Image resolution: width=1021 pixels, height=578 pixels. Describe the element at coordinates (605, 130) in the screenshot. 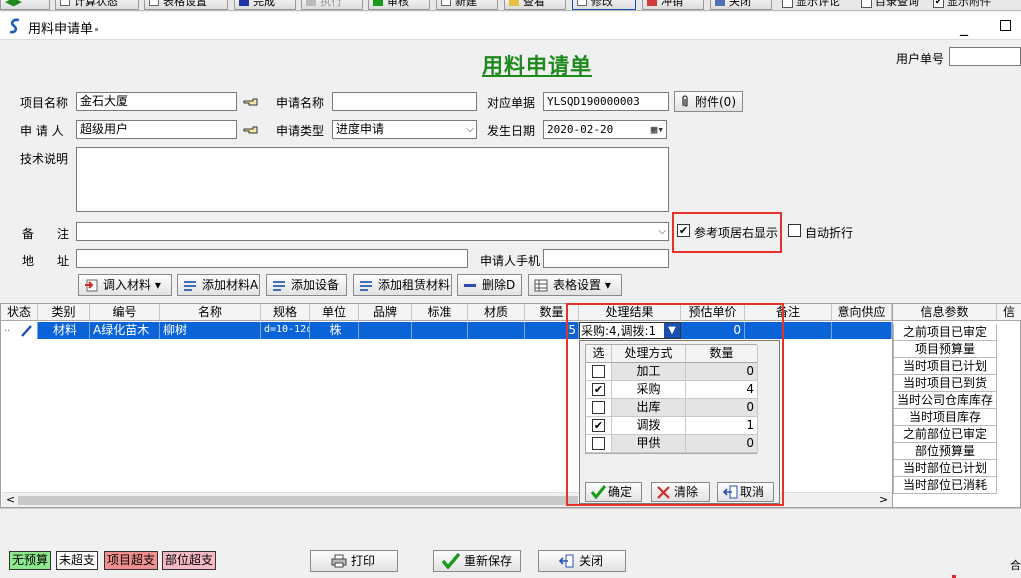

I see `date-input: 2020-02-20 ▦▾` at that location.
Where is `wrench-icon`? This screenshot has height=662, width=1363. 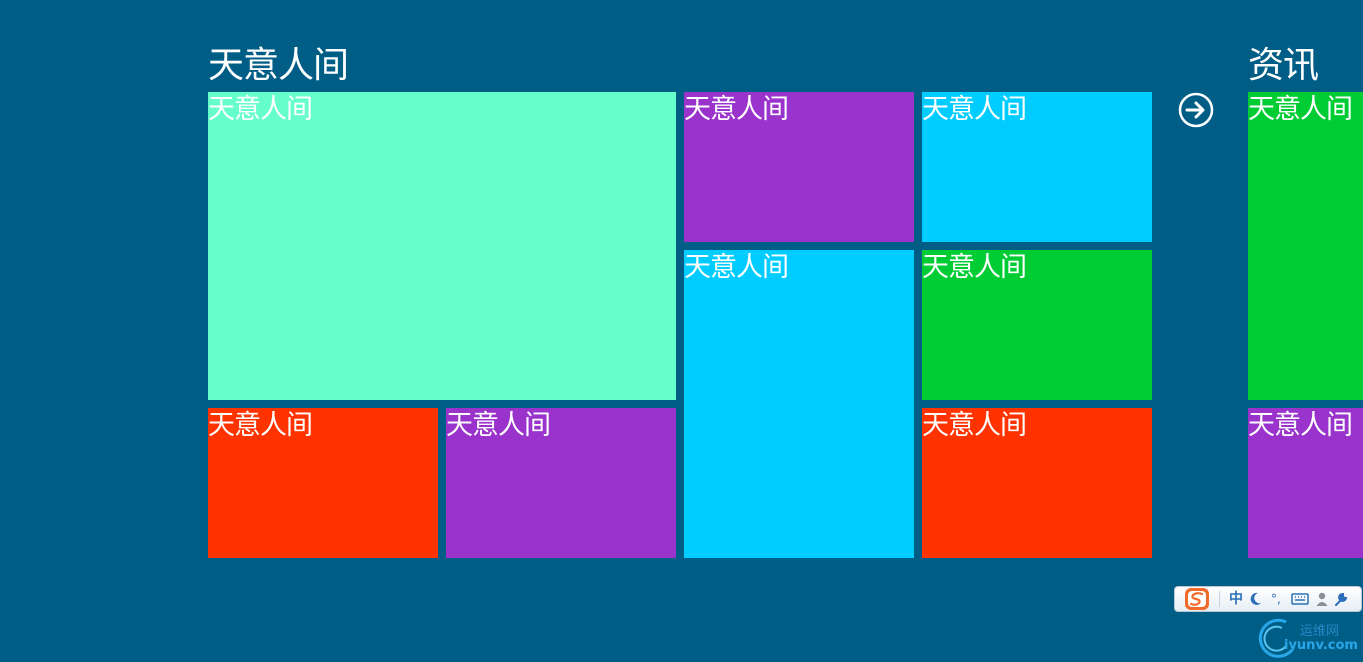
wrench-icon is located at coordinates (1341, 599).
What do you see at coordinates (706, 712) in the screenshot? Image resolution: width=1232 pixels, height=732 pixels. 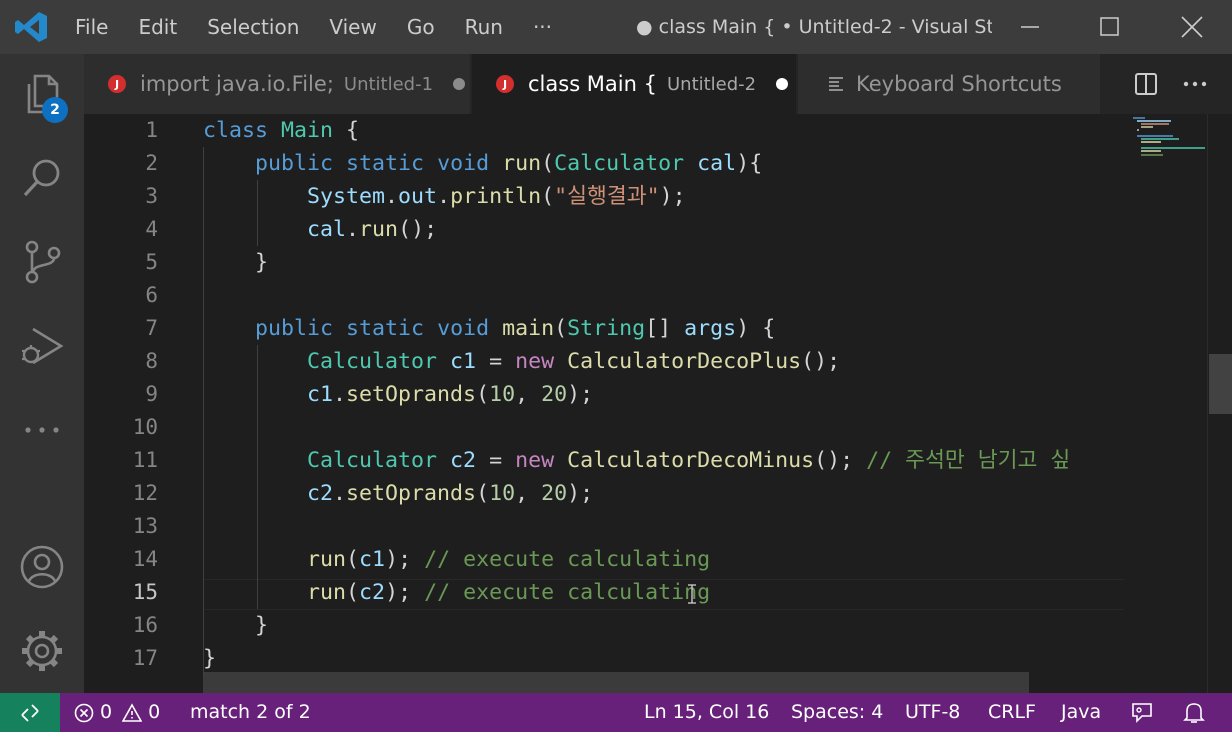 I see `cursor-position: Ln 15, Col 16` at bounding box center [706, 712].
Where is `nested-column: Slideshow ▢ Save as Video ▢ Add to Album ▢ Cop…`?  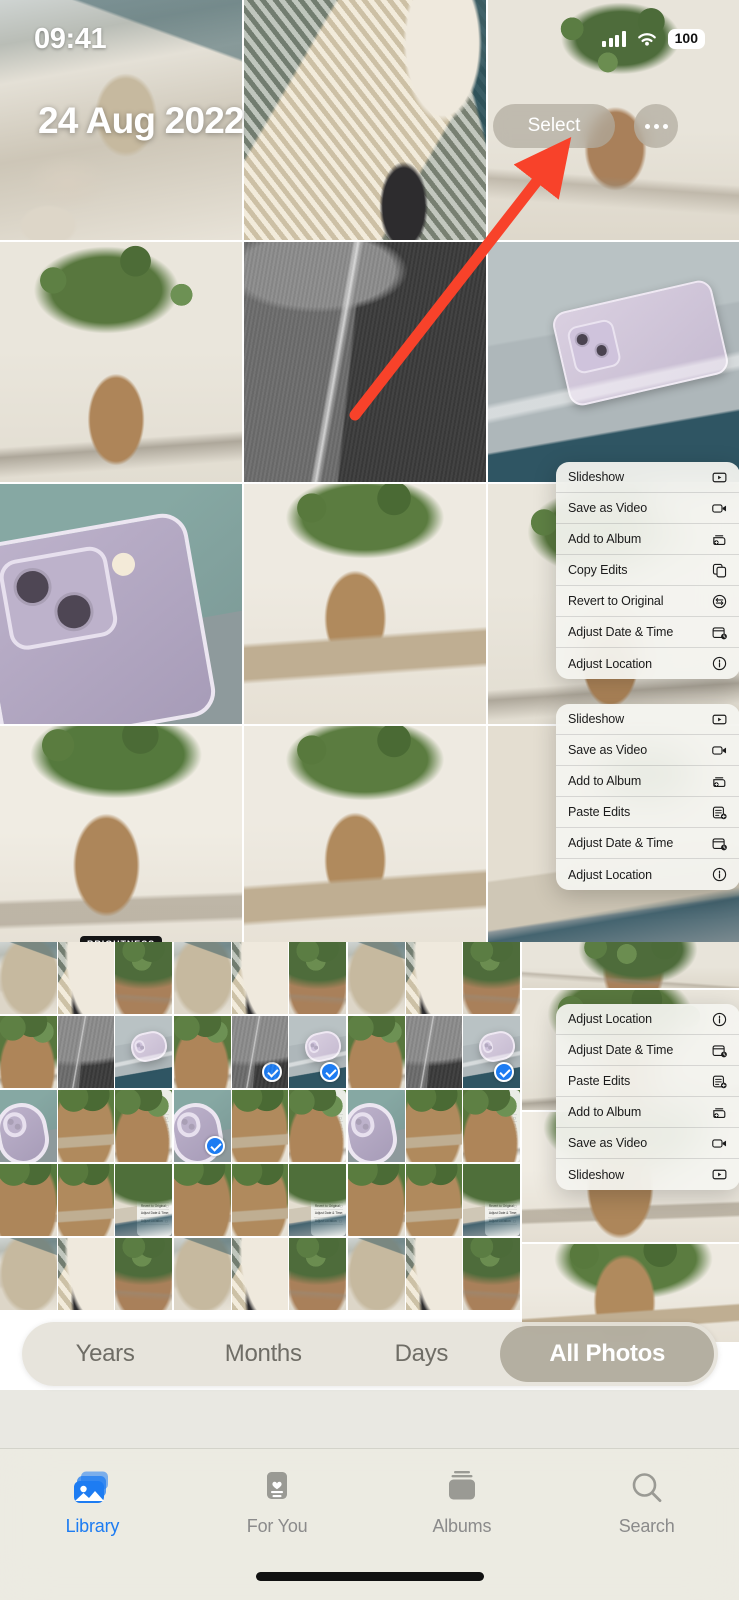 nested-column: Slideshow ▢ Save as Video ▢ Add to Album ▢ Cop… is located at coordinates (434, 1142).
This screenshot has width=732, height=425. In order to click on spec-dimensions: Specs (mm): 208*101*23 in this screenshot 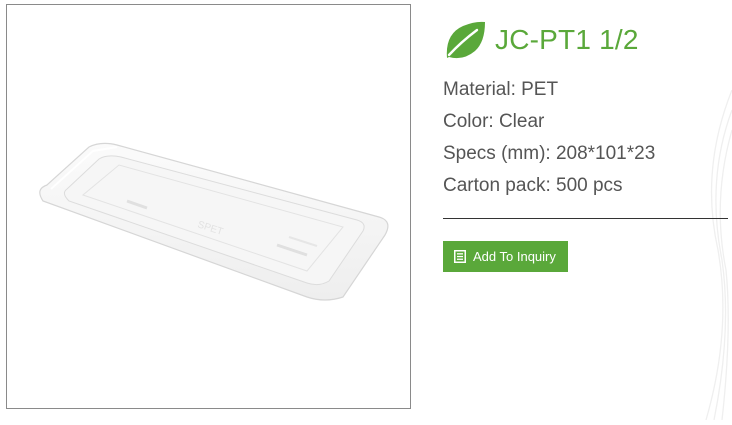, I will do `click(550, 154)`.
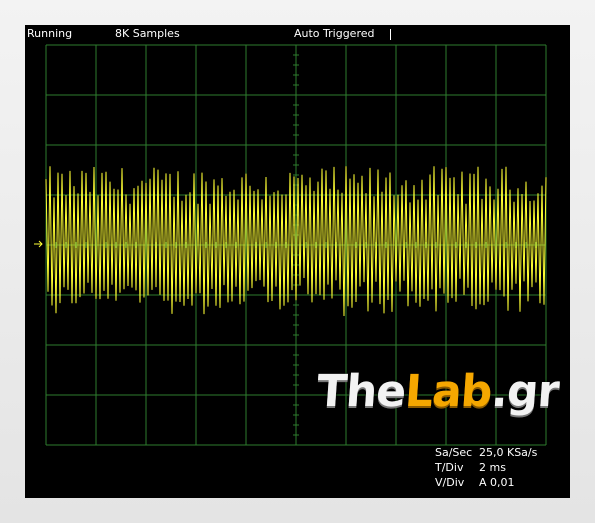 The width and height of the screenshot is (595, 523). I want to click on watermark-part-the: The, so click(361, 392).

------------------------------------------------------------

Give the rows above as a numbered list, from the first line through the line containing "wrench-icon is located", skipping blank lines and leaving out the pictures.

* [Solution to this problem]:
1. Image resolution: width=1021 pixels, height=578 pixels. Describe the element at coordinates (605, 130) in the screenshot. 
2. I see `date-input: 2020-02-20 ▦▾` at that location.
3. Where is `wrench-icon`? This screenshot has height=662, width=1363. 
4. wrench-icon is located at coordinates (1341, 599).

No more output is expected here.